Glitter served a 27-month prison sentence in Vietnam
Paedophile and former pop singer Gary Glitter has been ordered to sign the sex offenders register after arriving back in the UK.
Glitter, who spent 27 months in a Vietnam jail for abusing two girls, left Heathrow airport for an undisclosed location on his return.
His solicitor called the singer's conviction a "travesty of justice".
Glitter, 64, and whose real name is Paul Gadd, became famous as a glam-rock star in the 1970s.
A judge at Uxbridge Magistrates' Court agreed to a notification order, which means Glitter must sign the register. The singer has 21 days to appeal against the order, which will last indefinitely.
Once he has been served papers by police, Glitter has three days to sign the register.
He has informed police of the address at which he will be living, but the address has been kept secret.
Home Secretary Jacqui Smith said Glitter will be monitored by the authorities and that her "top priority" is to ensure children's safety.
She said: "I'm confident that we can protect children here and that is my top priority - the protection of children, not of offenders."
GARY GLITTER'S TRAVELS
Deported from Vietnam on Tuesday
Refused connecting flight from Bangkok to UK
Flew to Chinese territory of Hong Kong
Refused permission to enter Hong Kong
Returned to Bangkok on Thursday
Persuaded to return to UK
According to Glitter's solicitor, David Corker, Glitter said his conviction had been the result of an "unfair trial". The solicitor also said his client had used the past few days to make preparations for his return to the UK.
"Mr Gadd is pleased to be back in this country," Mr Corker said.
"The last few days, as you know, he's spent travelling around Asia.
"That time was not wasted. It enabled Mr Gadd and others to put into practice a plan for his proper and safe arrival here. Mr Gadd is not a well man. He needs medical attention.
"He's also unsurprisingly concerned about his safety, and these past few days have enabled the Metropolitan Police and I, on his behalf, to put into plan a proper procedure for his protection and his wellbeing, and I'm pleased to say that's now in place."
Glitter was denied entry to Hong Kong and twice to Thailand this week, after he refused to return to Britain.

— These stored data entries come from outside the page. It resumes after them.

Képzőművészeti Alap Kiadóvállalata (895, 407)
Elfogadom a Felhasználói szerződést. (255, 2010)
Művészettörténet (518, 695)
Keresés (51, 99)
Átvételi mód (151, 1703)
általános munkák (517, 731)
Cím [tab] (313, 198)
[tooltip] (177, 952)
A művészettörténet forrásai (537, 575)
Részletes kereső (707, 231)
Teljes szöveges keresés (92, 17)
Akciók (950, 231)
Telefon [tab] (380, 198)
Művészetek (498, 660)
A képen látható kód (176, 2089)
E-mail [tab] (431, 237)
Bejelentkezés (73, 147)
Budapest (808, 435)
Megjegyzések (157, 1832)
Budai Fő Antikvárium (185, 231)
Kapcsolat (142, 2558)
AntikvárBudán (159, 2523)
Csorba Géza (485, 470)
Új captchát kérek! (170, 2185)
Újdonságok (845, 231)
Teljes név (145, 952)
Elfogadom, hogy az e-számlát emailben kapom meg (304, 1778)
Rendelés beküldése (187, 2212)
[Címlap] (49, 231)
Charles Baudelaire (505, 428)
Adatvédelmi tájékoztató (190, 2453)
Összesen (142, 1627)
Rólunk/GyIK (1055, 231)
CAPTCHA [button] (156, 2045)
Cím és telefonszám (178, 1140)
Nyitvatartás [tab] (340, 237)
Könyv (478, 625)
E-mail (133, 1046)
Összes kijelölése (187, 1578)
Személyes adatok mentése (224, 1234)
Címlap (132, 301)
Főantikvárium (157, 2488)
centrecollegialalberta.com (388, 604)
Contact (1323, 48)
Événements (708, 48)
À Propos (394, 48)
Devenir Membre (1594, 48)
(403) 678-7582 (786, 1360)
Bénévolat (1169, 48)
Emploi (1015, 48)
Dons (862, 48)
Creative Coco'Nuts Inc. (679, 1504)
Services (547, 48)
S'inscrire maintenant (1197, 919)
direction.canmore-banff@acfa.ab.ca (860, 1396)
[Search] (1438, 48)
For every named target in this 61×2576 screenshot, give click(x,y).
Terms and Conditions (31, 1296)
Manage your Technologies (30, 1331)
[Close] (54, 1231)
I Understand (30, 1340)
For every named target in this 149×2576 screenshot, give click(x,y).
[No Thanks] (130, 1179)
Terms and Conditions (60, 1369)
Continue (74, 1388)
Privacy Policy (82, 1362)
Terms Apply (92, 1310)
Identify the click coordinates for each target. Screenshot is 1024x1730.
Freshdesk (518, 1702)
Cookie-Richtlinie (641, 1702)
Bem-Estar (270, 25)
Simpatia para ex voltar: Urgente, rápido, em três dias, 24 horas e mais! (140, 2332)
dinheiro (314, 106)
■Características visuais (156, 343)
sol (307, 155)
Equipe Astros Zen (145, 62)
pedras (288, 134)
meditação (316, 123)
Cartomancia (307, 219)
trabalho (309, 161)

Mr Corker said Glitter was eager to appear before a UK court in an attempt to clear his name.
The solicitor said Uxbridge Magistrates' Court had not agreed to hear Glitter's claims that the Vietnamese system had mistreated him, but he hoped to have a future opportunity to have his case heard before a UK court.
Mr Corker also said his client feared he had caught tuberculosis while in prison.
Glitter was previously on the sex offenders register for seven years, after he was jailed in the UK for four months in 1999 for possessing images of child abuse.
He will be subject to monitoring and have to tell the police if he plans to go abroad. He can live where he wants in the UK, but he will be legally bound to notify the police of his intended address.
He could also face an order prohibiting him from going near children or using the internet.
The National Association of Probation Officers said it was likely Glitter would be assessed as high risk and would be subject to unannounced visits.
Earlier in the week Ms Smith said Glitter should be given a Foreign Travel Order, banning him from overseas travel.
She also set out proposals to prevent convicted paedophiles from travelling abroad and said Glitter had not had his passport renewed when he had been in Vietnam.
But shadow home secretary Dominic Grieve says Ms Smith has not thought through these plans.
The BBC's Jonathan Head says 19 countries had said they would refuse Glitter entry.